**Data for the task:**

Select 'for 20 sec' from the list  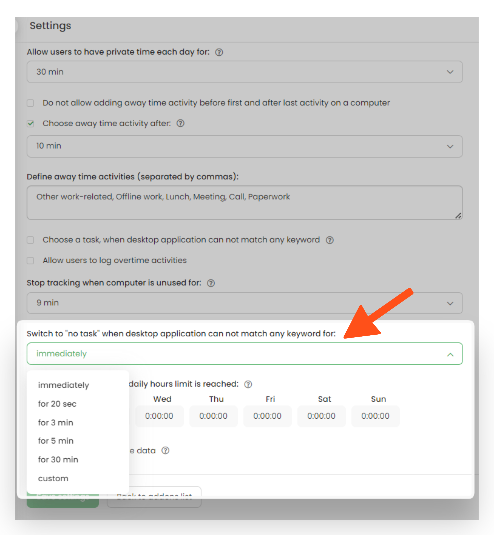pos(57,404)
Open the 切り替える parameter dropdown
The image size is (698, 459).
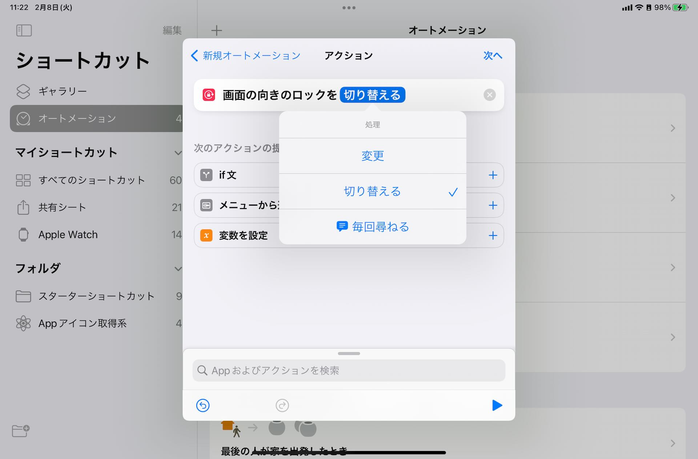click(x=372, y=95)
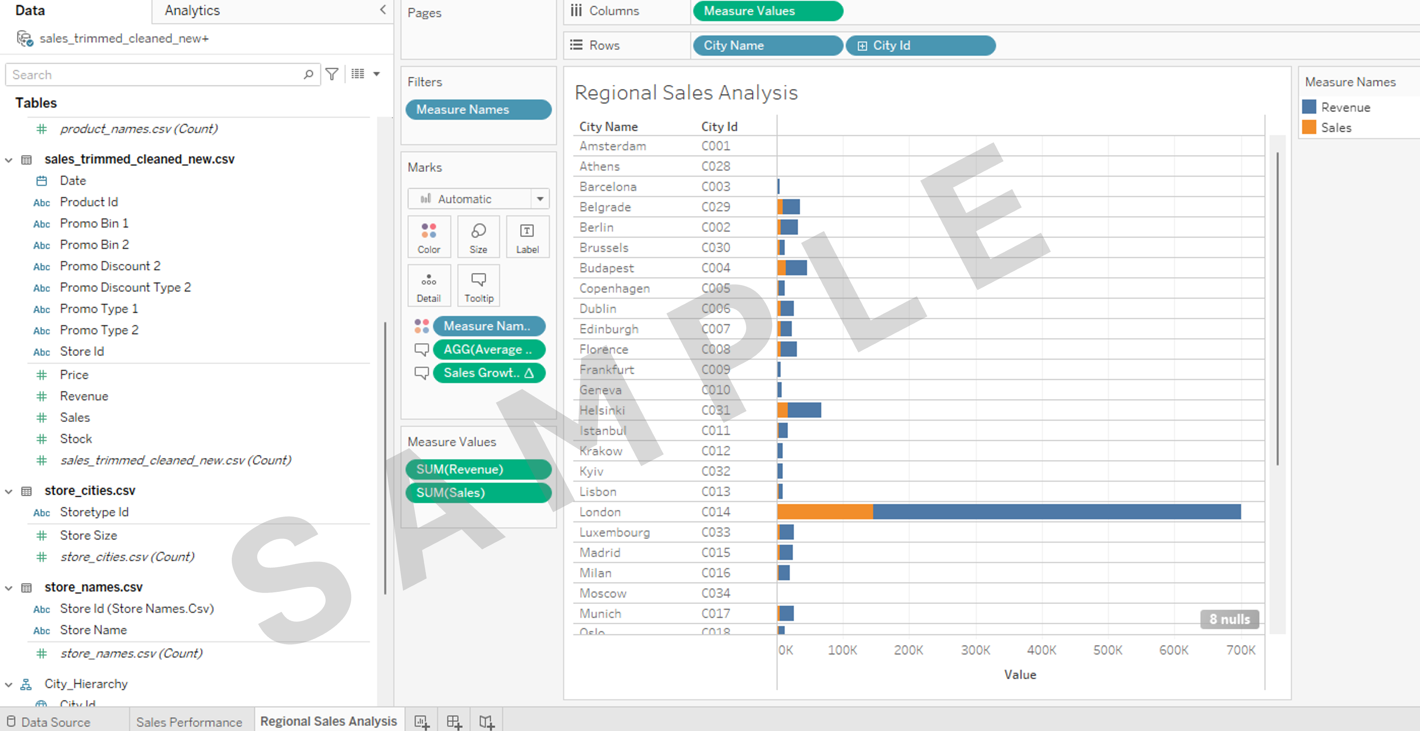Click the Measure Names filter pill
The width and height of the screenshot is (1420, 731).
(x=478, y=109)
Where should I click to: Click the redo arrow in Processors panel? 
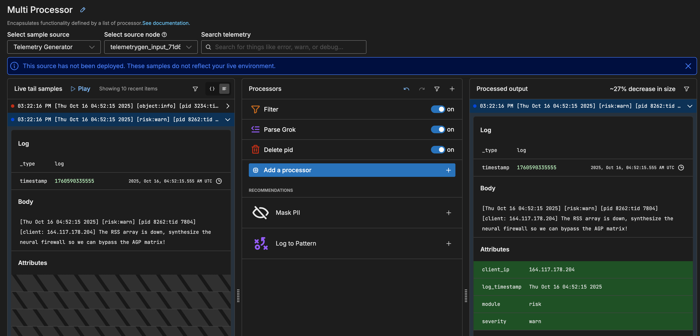422,89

**Work order:** Exactly the lines from the one containing "The image size is (698, 459)." through the last line of the material above, both included and free of pictures, should make up your answer, please.

**Solution to this task:**
The image size is (698, 459).
click(x=372, y=95)
Click the Measure Names filter pill
The width and height of the screenshot is (1420, 731).
(x=478, y=109)
Where should I click to: Click the redo arrow in Processors panel? 
422,89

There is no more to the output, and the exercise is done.